Okuma metni:
::::::

Glisemik İndeks ve Glisemik Yük

Nişasta parçalanma hızı ile ilgili başka bir konu ise glisemik indeks yani karbonhidratların kan şekeri düzeyini etkileme hızıdır. Tüm karbonhidratlar kan şekeri düzeyini aynı hızla yükseltmez. Glisemik indeksi yüksek ürünler tüketildiğinde kan şekeri daha hızlı yükselir. Bu noktada insülin devreye girerek glikozu kandan hücrelere taşır ve böylelikle kan şekeri düşer. Yani sağlıklı kedi ve köpeklerde glisemik indeksi yüksek ürünlerin tüketilmesi sonucu kan şekeri hızlı yükseldiği gibi hızlı düşer. Sonuç olarak açlık hissi oluşur ve mama tüketimi artar. Ayrıca artan insülin, şekerin vücutta yağ olarak depolanmasına da neden olur. Bu durumlar orta ve uzun vadede insülin direncine, obeziteye ve obezite kaynaklı diğer sağlık sorunlarına (kalp-damar hastalıkları, oksidatif stres ve yüksek tansiyon vb.) neden olabilmektedir. Mamalarda kullanılan karbonhidrat kaynaklarının glisemik indeksi yanında glisemik yüklerine de bakılmalıdır. Glisemik yük, bir öğünde tüketilen ürünün kanda oluşturduğu toplam şeker yüküdür. Dolayısıyla özellikle kilo kontrolü sağlanmak istenen ya da zayıflama programında olan kedi ve köpeklerde glisemik indeksi ve glisemik yükü düşük hammaddeler ile formüle edilmiş mamalar tercih edilmelidir.

Tahılsız Mamaların Kullanım Alanları

Karbonhidrat ve enerji metabolizması yönünden bakıldığında tahılsız mamalar kilo kontrolü, zayıflama programları ve nişasta kaynaklı sindirim sistemi problemleri gibi koşullarda önerilebilmektedir.

Tahılsız mama kullanımında evcil hayvan sahiplerinin sıklıkla düştüğü başka bir yanılgı tahılsız ve glutensiz mamanın aynı olduğu düşüncesidir. Bu durumu değerlendirebilmek için öncelikle gluten’in ne olduğunu iyi bilmek gerekir. Gluten bazı buğdaygil tanelerinde (tahıllarda) bulunan bir depo proteindir. Glutensiz mamalar buğday ve arpa gibi gluten içeren hammaddeler kullanılmadan hazırlanmış mamalardır. Ancak bileşimlerinde gluten içermeyen diğer tahılları bulundurabilirler. Sonuç olarak glutensiz bir mama tahılsız olabileceği gibi tahıllı da olabilir. Bunun tam tersi de mümkündür yani nadir de olsa tahılsız bir mamada glutene rastlanabilmektedir. Kedi ve köpeklerimizin beslenmesinde büyük bir hatadan kaçınmak için etiket bilgileri iyice okunmalı gerekiyorsa bir beslenme uzmanı bir Veteriner Hekimden görüş alınmalıdır.

::::::

Çıkarılan veriler:

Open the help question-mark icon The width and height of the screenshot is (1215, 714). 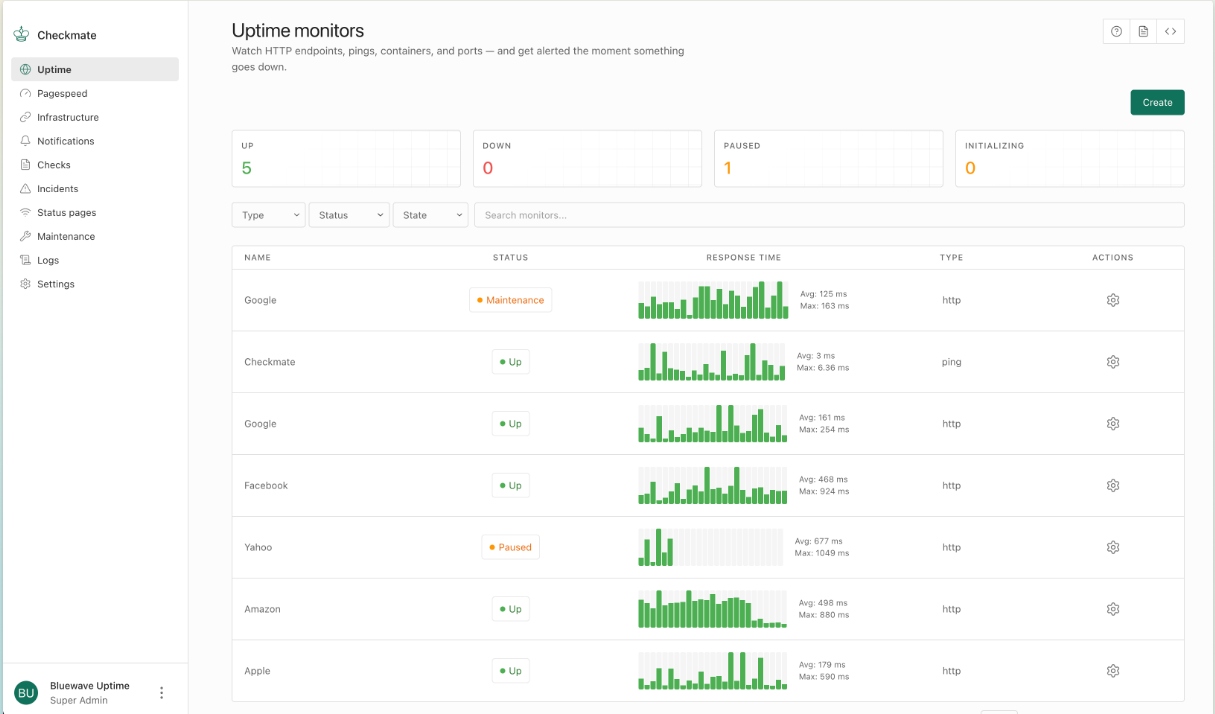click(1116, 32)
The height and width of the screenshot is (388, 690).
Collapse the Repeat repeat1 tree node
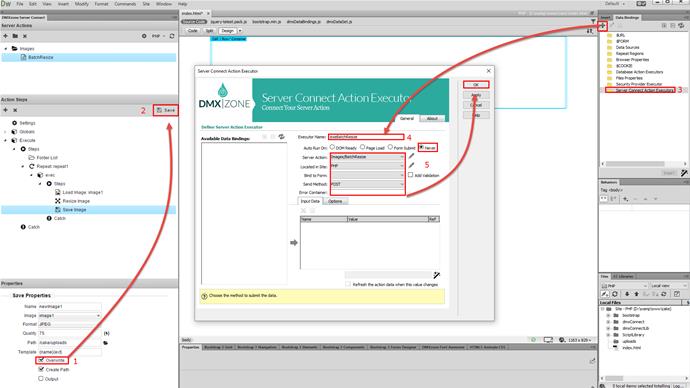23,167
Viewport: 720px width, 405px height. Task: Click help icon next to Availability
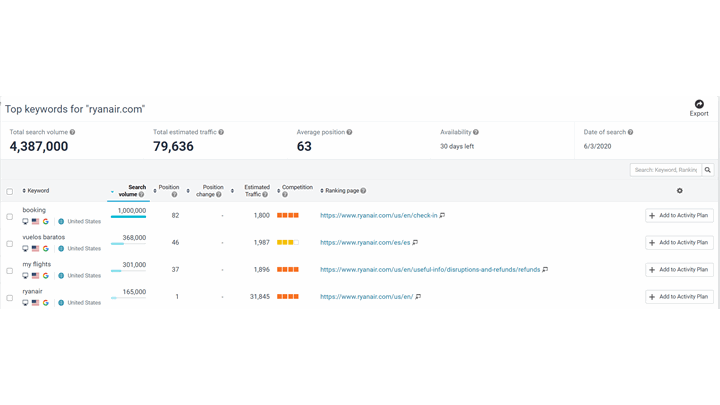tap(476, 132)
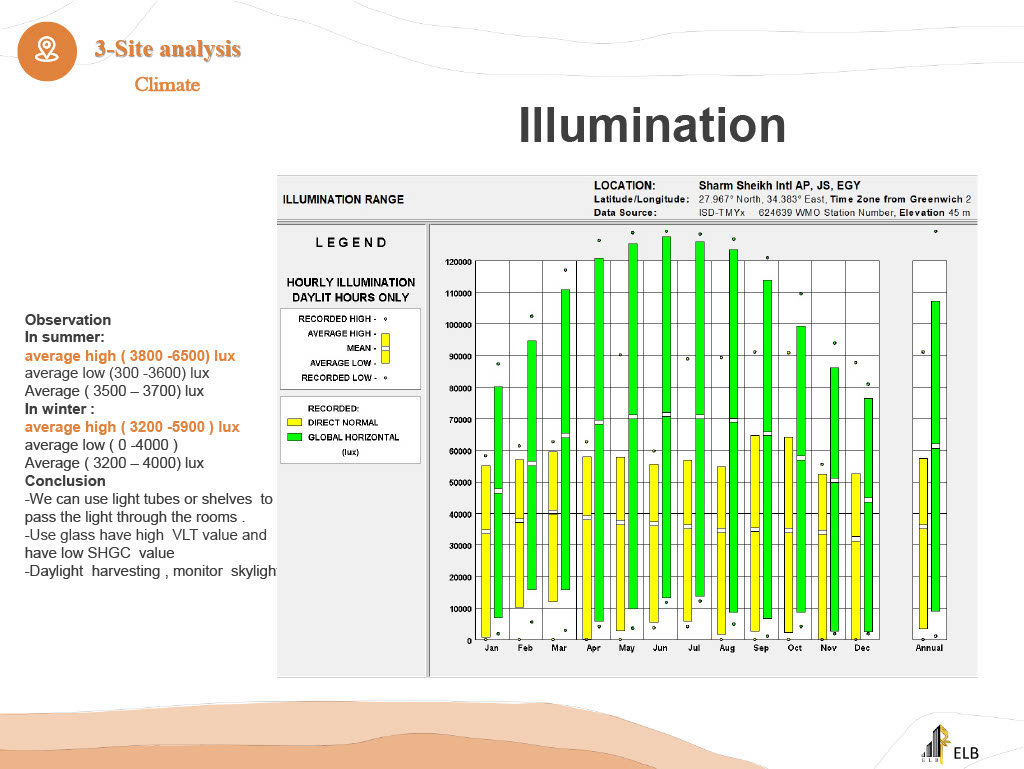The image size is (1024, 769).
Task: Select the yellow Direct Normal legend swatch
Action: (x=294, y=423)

::::::

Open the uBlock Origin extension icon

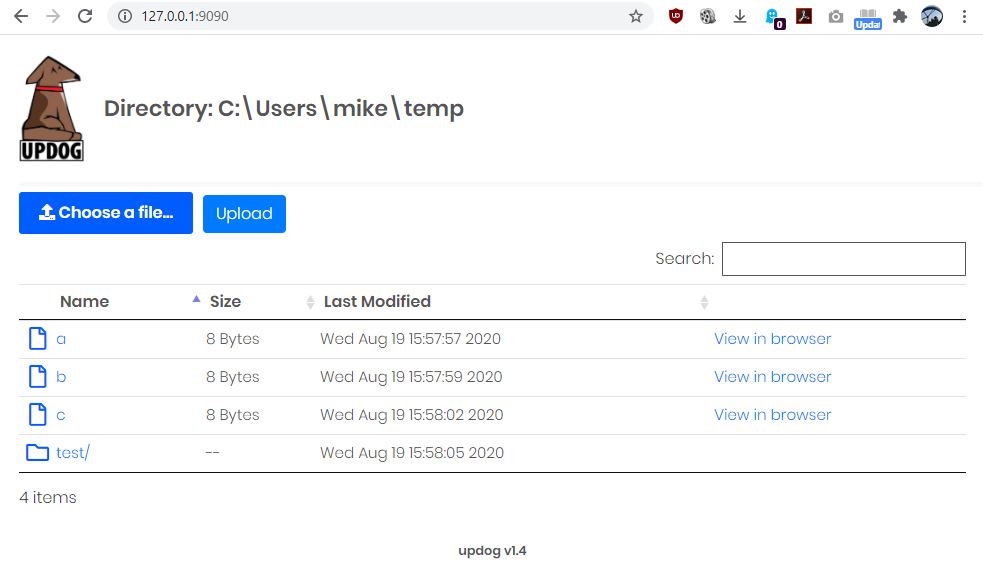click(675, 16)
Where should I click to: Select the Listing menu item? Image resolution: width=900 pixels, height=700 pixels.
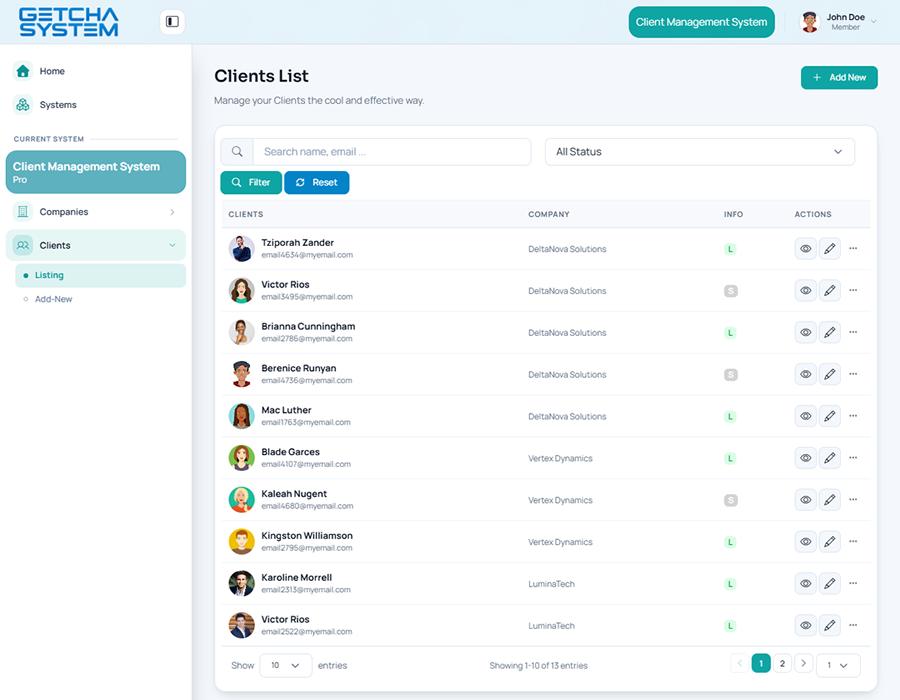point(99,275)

::::::

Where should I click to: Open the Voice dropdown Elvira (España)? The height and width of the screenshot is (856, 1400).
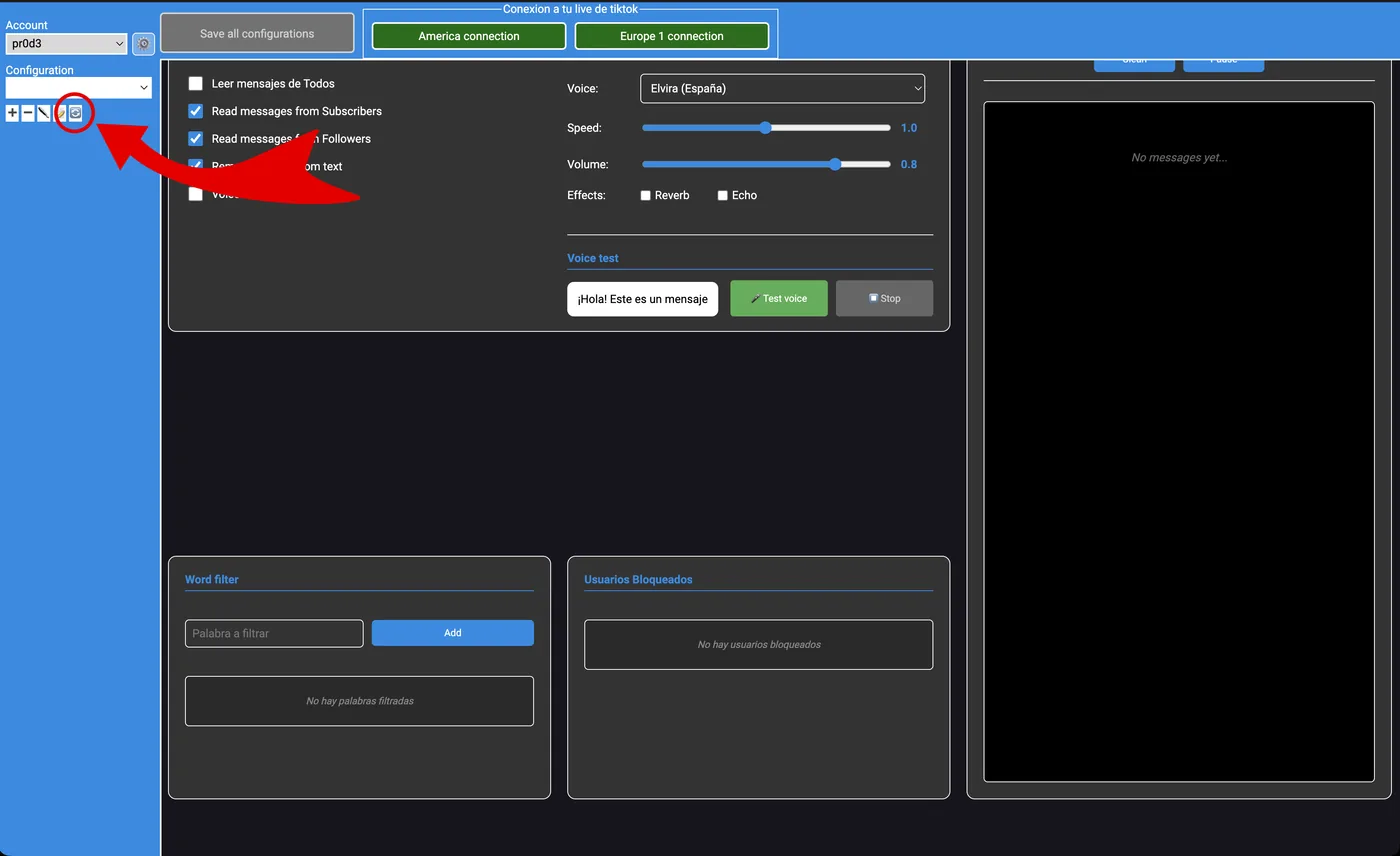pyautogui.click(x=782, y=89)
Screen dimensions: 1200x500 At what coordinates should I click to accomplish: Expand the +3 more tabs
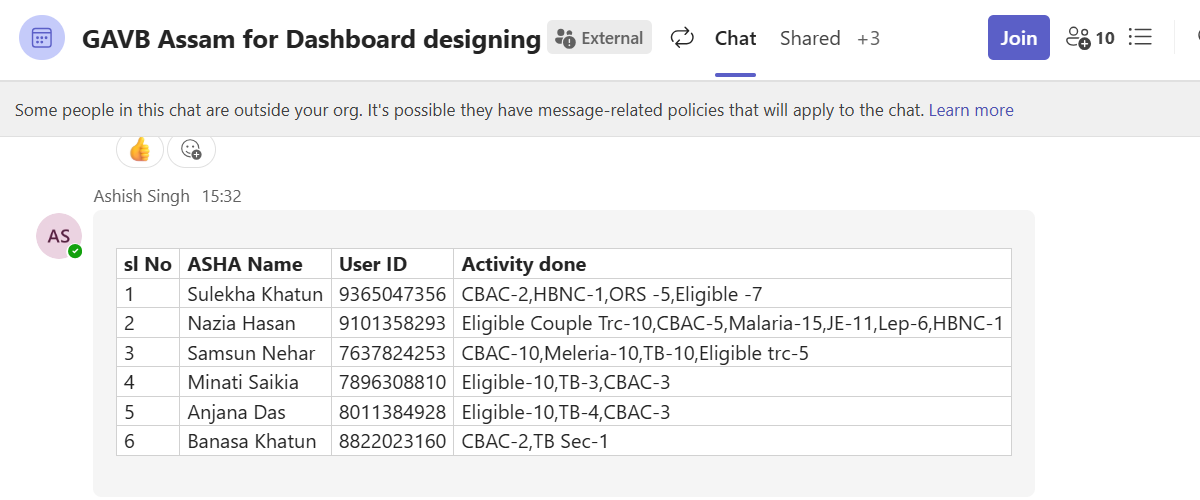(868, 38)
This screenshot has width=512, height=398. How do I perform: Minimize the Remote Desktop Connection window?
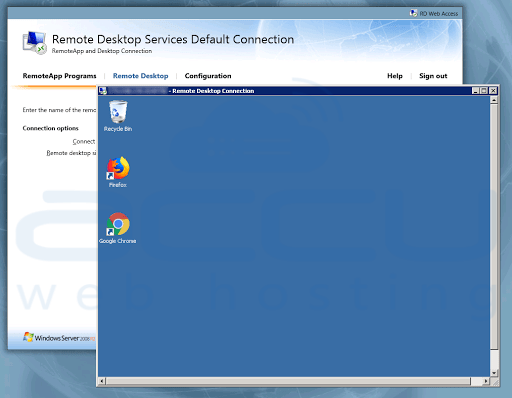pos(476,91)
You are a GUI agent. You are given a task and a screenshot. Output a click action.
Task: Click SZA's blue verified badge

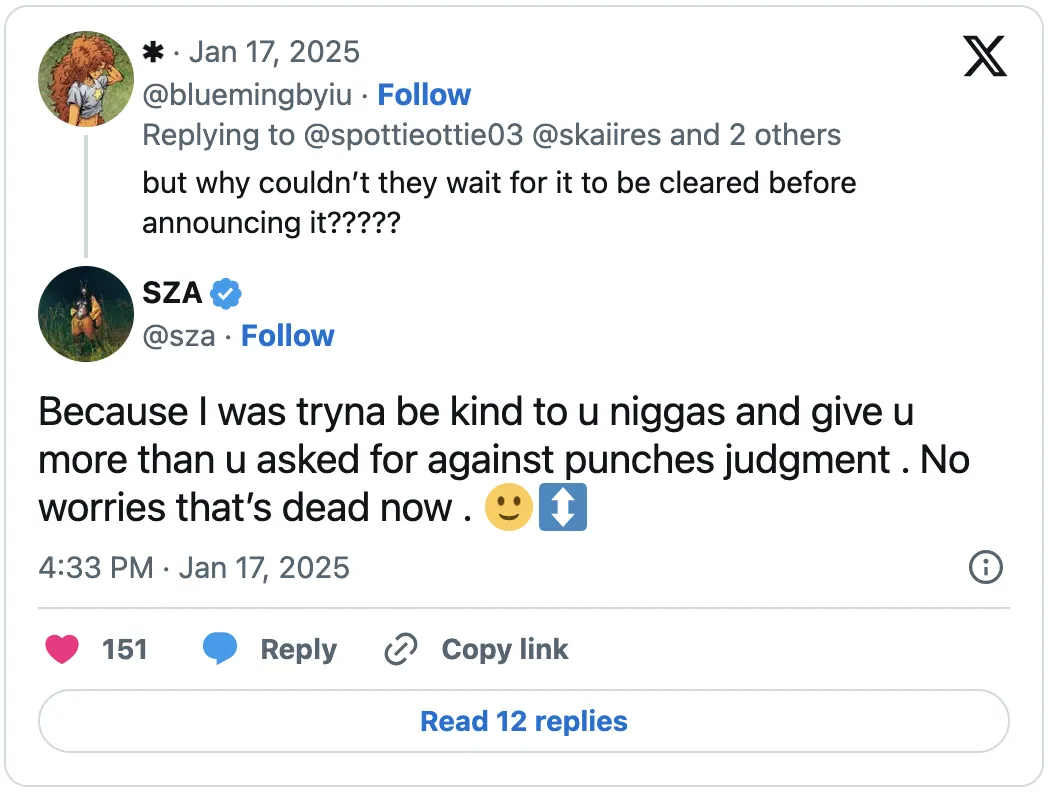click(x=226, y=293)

::::::

Çalışma görevi A: Okuma metnine göre gluten nedir?
Çalışma görevi B: Okuma metninde "Tahılsız Mamaların Kullanım" sözcüklerini içeren yerden başlayıp "gibi koşullarda önerilebilmektedir." sözcükleriyle biten bölümü olduğu gibi çıkarın.
Kayıtların bu çalışmayla hiçbir ilgisi yoktur.

Beklenen çıktı A: Gluten, bazı buğdaygil tanelerinde (tahıllarda) bulunan bir depo proteindir.

Beklenen çıktı B:
Tahılsız Mamaların Kullanım Alanları

Karbonhidrat ve enerji metabolizması yönünden bakıldığında tahılsız mamalar kilo kontrolü, zayıflama programları ve nişasta kaynaklı sindirim sistemi problemleri gibi koşullarda önerilebilmektedir.